• _DATA UNDER STUDY_:
------------------------

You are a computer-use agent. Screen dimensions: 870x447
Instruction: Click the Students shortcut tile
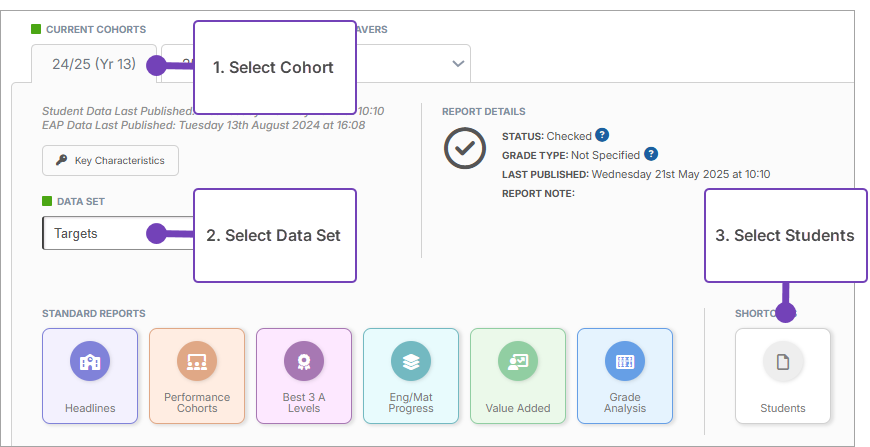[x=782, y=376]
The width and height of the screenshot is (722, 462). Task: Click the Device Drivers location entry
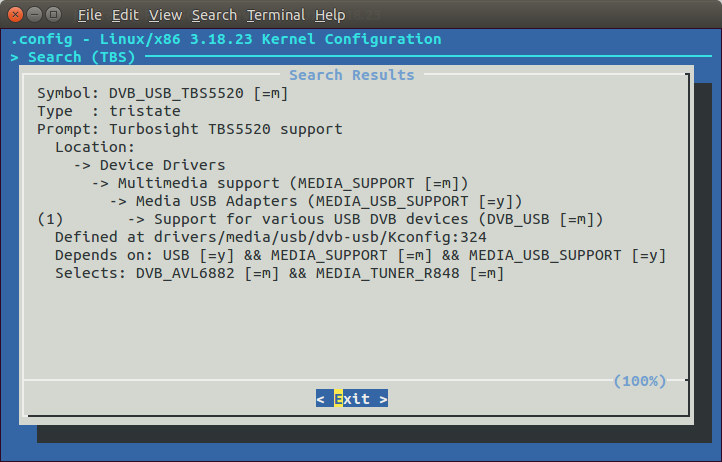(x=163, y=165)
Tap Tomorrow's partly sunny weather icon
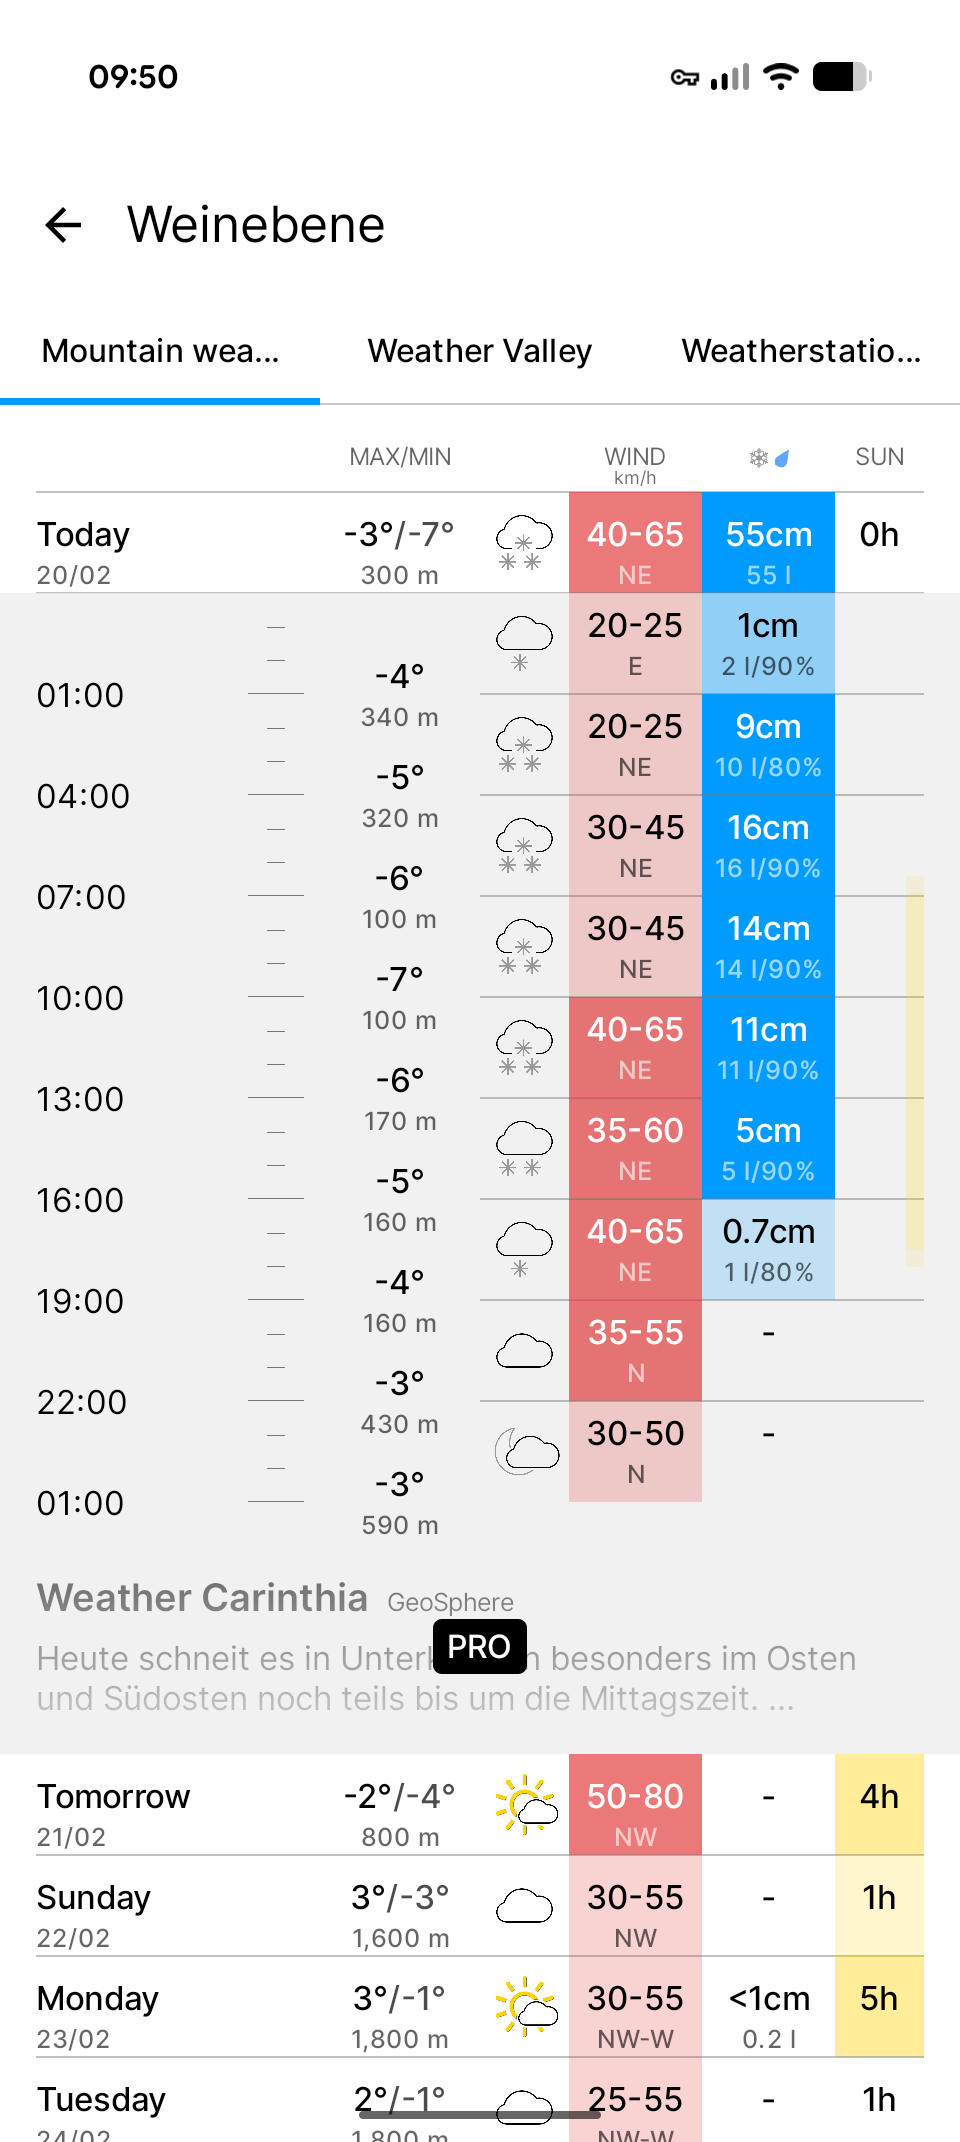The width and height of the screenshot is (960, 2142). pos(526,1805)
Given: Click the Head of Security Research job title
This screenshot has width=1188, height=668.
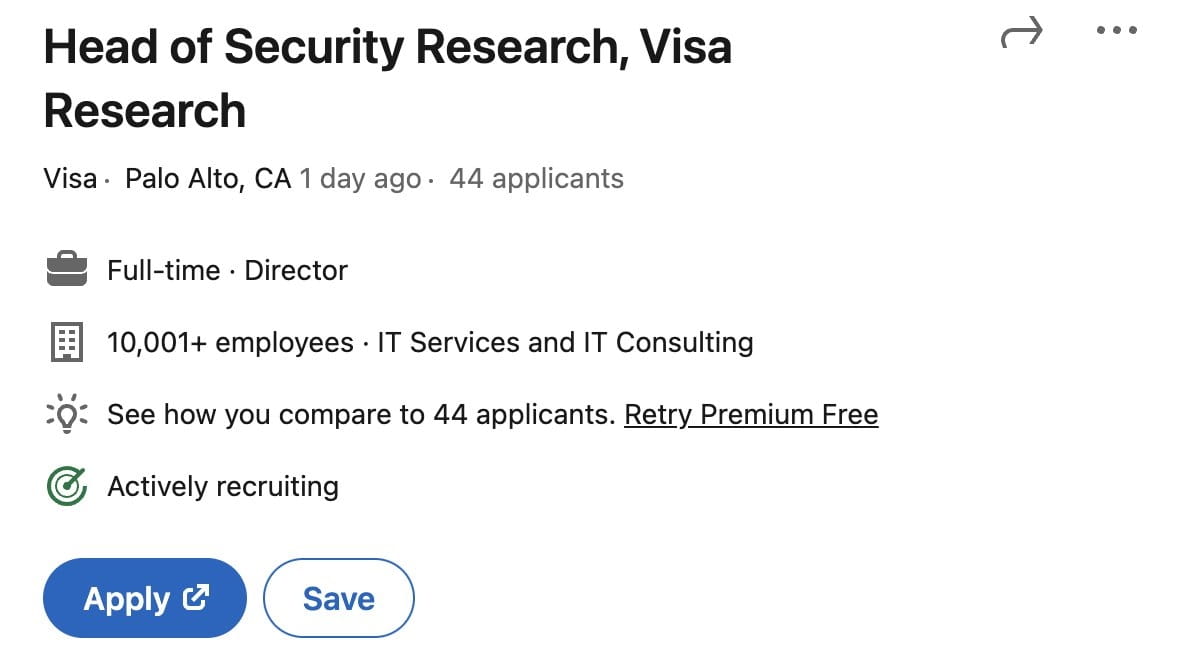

------------------------

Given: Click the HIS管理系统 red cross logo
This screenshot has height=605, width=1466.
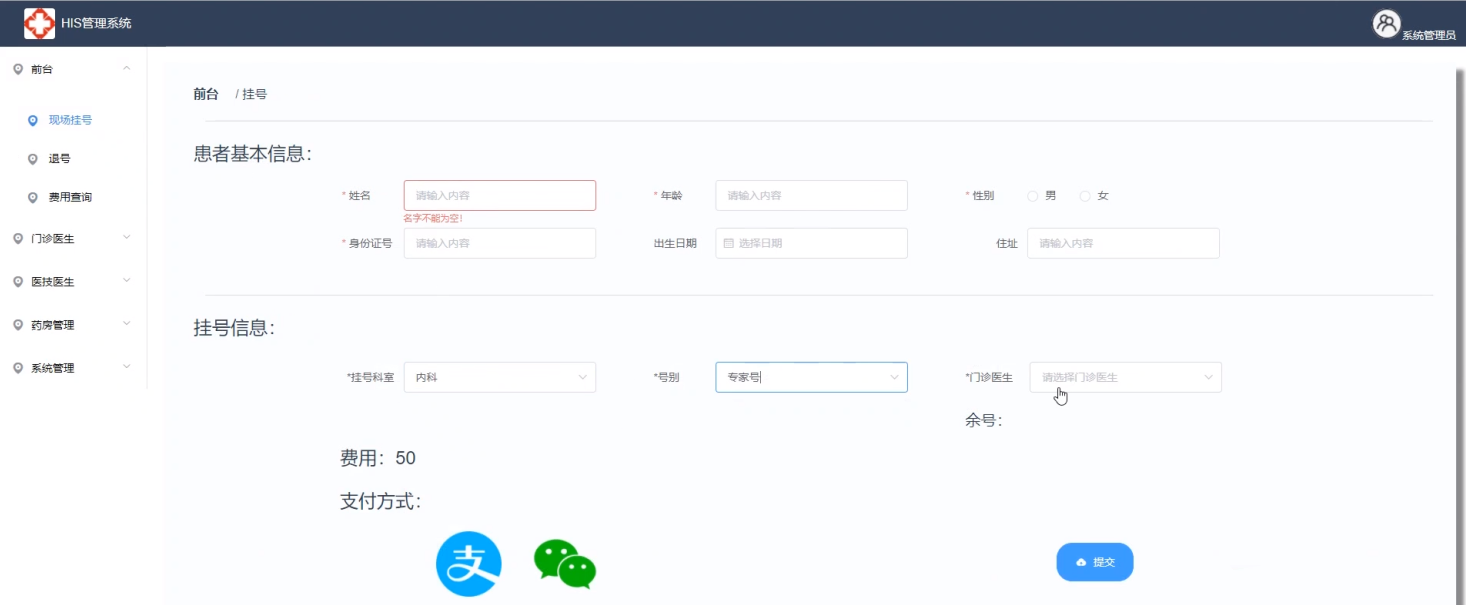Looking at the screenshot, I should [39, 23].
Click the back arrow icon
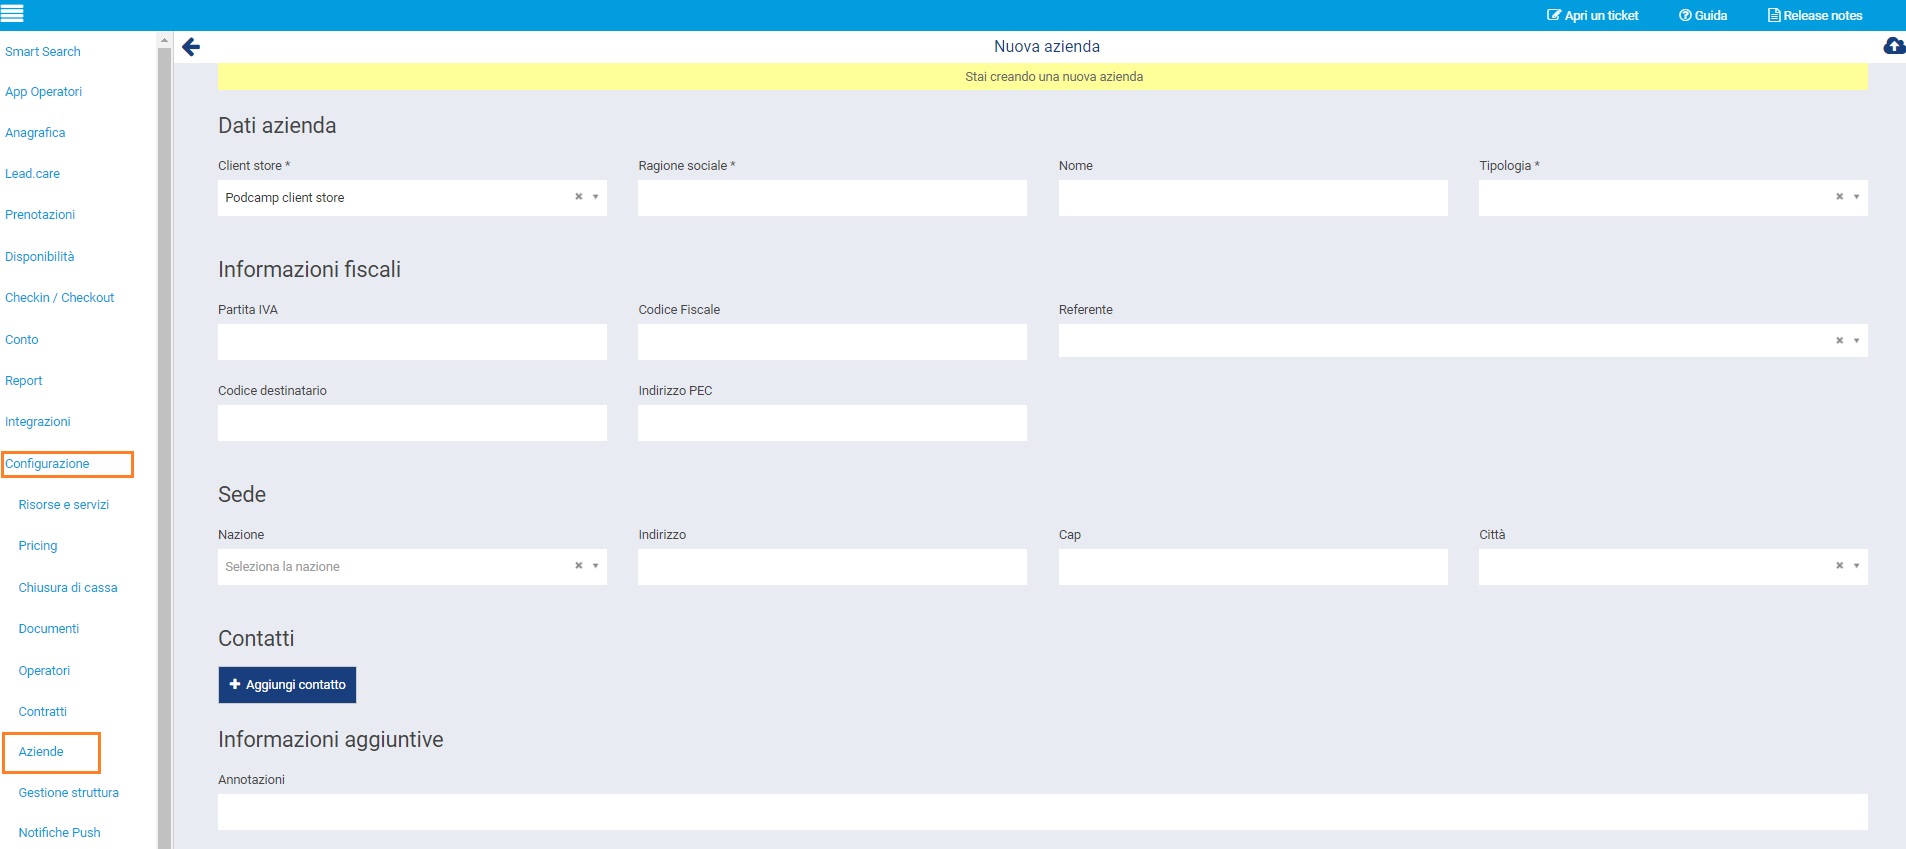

------------------------

• _WHAT TO WORK ON_: Could you repeat, exactly, only the lines above starting at the one that has "Instruction: Click the Students shortcut tile" and stopping after the one that has "This screenshot has width=1188, height=668.", without the pictures?

• _EXERCISE RESULT_:
Instruction: Click the Students shortcut tile
[x=782, y=376]
The width and height of the screenshot is (722, 462). Task: Click the Device Drivers location entry
(x=163, y=165)
Tap Tomorrow's partly sunny weather icon
The width and height of the screenshot is (960, 2142). pos(526,1805)
Given: Click the Head of Security Research job title
This screenshot has width=1188, height=668.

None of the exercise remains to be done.